Start at the line containing "Task: Click the 'safe-redirect' keyword" and transcribe every line exactly through the end of the records below, and only those lines.

━━━ Extracted material ━━━

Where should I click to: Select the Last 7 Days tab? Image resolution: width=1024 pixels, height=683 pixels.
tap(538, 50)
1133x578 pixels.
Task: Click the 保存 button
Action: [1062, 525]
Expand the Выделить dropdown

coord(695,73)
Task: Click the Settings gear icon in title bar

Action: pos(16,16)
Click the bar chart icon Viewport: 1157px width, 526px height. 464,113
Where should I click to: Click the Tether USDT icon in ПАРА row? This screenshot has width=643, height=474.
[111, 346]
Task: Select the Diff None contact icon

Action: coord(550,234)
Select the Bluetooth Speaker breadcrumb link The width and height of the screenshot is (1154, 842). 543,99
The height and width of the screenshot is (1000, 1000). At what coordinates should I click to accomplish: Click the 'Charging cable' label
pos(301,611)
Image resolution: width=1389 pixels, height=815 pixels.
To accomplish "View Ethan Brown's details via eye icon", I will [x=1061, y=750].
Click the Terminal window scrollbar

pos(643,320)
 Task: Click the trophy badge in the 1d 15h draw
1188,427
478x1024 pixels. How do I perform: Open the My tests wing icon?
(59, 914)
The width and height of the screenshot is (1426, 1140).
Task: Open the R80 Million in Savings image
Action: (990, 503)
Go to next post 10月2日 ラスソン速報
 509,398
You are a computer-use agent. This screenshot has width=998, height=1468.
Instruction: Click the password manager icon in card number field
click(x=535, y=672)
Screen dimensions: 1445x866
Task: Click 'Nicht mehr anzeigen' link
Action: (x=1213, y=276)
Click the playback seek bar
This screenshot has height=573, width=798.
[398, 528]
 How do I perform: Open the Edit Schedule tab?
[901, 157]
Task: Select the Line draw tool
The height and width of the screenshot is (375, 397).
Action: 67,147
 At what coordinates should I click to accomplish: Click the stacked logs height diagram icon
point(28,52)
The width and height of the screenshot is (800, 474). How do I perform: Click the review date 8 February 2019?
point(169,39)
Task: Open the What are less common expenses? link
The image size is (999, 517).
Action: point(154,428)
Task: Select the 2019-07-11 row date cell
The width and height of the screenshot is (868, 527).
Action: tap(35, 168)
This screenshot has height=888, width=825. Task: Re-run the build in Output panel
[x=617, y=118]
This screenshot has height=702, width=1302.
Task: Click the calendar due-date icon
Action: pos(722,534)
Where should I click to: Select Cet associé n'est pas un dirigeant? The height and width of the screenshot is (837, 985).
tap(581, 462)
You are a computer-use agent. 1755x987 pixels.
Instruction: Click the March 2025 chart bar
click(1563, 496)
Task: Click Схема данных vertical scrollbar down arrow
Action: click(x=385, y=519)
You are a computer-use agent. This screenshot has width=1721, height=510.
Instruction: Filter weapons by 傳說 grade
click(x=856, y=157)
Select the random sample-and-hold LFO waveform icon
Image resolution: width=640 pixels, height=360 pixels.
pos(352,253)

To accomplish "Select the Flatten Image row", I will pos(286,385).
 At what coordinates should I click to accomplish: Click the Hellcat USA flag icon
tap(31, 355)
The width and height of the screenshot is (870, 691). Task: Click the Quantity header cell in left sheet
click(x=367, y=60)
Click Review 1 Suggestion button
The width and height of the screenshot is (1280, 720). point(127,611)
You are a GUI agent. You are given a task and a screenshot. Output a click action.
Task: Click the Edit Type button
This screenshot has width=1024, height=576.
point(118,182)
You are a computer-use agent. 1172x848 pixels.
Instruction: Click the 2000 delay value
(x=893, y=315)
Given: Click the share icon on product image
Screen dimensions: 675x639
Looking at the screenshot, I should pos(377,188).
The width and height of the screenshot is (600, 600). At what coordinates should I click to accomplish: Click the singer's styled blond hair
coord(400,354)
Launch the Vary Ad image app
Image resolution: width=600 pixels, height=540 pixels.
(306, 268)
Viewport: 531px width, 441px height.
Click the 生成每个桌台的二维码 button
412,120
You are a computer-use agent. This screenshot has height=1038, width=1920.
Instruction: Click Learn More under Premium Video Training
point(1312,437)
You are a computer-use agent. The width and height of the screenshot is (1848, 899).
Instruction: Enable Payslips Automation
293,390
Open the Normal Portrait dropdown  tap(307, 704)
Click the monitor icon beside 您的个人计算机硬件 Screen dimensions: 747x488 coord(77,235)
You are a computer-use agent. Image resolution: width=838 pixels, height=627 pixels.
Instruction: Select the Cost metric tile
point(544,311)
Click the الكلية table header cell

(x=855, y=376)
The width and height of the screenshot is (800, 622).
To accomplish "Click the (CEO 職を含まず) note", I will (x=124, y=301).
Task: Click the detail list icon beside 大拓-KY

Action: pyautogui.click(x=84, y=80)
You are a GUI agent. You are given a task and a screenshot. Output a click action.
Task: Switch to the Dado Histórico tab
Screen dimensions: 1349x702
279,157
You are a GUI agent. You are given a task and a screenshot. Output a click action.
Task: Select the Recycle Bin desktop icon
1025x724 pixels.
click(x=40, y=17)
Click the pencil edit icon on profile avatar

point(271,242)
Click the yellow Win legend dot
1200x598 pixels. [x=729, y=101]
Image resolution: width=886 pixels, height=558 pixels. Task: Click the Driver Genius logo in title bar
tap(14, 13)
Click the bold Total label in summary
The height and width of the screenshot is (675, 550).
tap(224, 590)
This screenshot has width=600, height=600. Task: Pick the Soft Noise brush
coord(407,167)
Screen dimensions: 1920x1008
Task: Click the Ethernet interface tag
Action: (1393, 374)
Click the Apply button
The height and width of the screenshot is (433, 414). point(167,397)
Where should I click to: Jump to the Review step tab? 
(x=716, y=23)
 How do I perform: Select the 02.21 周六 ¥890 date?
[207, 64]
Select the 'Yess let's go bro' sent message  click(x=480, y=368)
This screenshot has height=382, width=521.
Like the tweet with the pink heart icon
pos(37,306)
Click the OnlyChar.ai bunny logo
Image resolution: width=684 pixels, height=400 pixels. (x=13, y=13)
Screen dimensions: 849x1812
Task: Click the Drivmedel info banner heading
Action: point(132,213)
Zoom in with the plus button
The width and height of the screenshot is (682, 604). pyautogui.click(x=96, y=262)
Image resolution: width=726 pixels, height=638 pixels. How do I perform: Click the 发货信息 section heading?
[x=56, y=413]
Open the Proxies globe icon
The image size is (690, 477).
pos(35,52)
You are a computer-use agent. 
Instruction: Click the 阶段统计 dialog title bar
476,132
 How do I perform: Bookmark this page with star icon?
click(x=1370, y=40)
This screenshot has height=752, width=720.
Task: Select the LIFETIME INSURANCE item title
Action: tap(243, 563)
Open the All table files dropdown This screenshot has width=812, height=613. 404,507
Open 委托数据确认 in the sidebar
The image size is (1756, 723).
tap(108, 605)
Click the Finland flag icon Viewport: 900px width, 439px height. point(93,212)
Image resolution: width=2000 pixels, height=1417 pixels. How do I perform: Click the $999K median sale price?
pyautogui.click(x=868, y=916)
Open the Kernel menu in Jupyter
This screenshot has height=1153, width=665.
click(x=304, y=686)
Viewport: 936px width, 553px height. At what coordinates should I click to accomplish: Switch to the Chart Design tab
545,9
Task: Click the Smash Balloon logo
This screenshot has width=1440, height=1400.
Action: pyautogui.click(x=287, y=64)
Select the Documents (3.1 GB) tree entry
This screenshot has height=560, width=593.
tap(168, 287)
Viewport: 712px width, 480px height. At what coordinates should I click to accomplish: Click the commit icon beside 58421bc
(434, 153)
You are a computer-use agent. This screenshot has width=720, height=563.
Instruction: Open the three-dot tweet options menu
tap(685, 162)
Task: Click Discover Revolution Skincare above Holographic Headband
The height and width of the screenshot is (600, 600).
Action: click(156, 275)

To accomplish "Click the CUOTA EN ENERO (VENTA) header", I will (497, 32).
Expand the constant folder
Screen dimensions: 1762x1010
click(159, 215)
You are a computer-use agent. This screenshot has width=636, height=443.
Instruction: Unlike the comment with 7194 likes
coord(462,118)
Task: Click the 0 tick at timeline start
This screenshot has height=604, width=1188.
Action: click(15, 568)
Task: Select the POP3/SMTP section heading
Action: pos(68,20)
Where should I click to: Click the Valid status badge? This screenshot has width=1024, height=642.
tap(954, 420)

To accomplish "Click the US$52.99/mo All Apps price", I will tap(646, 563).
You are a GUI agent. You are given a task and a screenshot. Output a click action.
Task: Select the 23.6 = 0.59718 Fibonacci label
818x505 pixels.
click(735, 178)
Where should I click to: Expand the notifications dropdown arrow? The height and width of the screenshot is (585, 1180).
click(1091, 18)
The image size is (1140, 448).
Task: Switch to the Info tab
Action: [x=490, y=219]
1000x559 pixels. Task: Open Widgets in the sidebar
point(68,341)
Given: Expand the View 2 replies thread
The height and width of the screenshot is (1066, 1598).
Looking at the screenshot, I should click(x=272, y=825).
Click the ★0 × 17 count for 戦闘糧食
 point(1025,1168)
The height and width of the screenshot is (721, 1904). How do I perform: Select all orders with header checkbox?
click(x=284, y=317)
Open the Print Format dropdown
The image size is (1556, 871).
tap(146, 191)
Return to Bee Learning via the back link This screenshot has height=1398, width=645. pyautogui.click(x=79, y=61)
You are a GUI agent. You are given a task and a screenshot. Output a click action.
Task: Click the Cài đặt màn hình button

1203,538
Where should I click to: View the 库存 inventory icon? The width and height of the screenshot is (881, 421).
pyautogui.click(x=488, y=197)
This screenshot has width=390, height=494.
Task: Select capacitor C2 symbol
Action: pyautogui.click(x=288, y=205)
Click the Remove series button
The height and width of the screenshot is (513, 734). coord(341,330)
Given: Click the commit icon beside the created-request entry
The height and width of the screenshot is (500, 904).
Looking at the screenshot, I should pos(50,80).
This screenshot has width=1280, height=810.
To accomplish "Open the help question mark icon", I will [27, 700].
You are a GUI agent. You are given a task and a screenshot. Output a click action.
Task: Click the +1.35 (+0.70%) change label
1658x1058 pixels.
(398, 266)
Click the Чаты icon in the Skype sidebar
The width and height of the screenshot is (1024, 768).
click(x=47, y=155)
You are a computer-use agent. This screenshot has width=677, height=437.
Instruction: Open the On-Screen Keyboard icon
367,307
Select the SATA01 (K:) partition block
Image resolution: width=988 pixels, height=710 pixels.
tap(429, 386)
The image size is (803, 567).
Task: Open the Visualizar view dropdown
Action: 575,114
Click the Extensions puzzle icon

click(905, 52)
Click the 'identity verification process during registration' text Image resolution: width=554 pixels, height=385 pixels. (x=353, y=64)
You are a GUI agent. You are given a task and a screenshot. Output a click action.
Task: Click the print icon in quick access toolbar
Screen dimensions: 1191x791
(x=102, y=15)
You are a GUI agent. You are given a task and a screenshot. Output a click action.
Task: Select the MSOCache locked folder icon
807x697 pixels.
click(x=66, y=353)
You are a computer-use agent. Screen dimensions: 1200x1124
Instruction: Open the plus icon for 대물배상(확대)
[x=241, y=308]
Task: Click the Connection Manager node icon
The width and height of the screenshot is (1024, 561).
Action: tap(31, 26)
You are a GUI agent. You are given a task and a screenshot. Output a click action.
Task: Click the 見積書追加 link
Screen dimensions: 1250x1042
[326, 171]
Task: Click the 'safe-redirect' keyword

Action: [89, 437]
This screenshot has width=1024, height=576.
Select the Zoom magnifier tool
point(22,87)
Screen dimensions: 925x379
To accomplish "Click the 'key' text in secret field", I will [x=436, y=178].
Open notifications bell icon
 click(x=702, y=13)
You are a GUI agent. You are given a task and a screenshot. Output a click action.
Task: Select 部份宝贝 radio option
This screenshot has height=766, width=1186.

━━━

▶ _Task answer_
Task: Click the 'safe-redirect' keyword

Action: [89, 437]
This screenshot has width=1024, height=576.
Select the Zoom magnifier tool
point(22,87)
Screen dimensions: 925x379
To accomplish "Click the 'key' text in secret field", I will [x=436, y=178].
Open notifications bell icon
 click(x=702, y=13)
You are a GUI agent. You are given a task and a screenshot. Output a click action.
Task: Select 部份宝贝 radio option
This screenshot has height=766, width=1186.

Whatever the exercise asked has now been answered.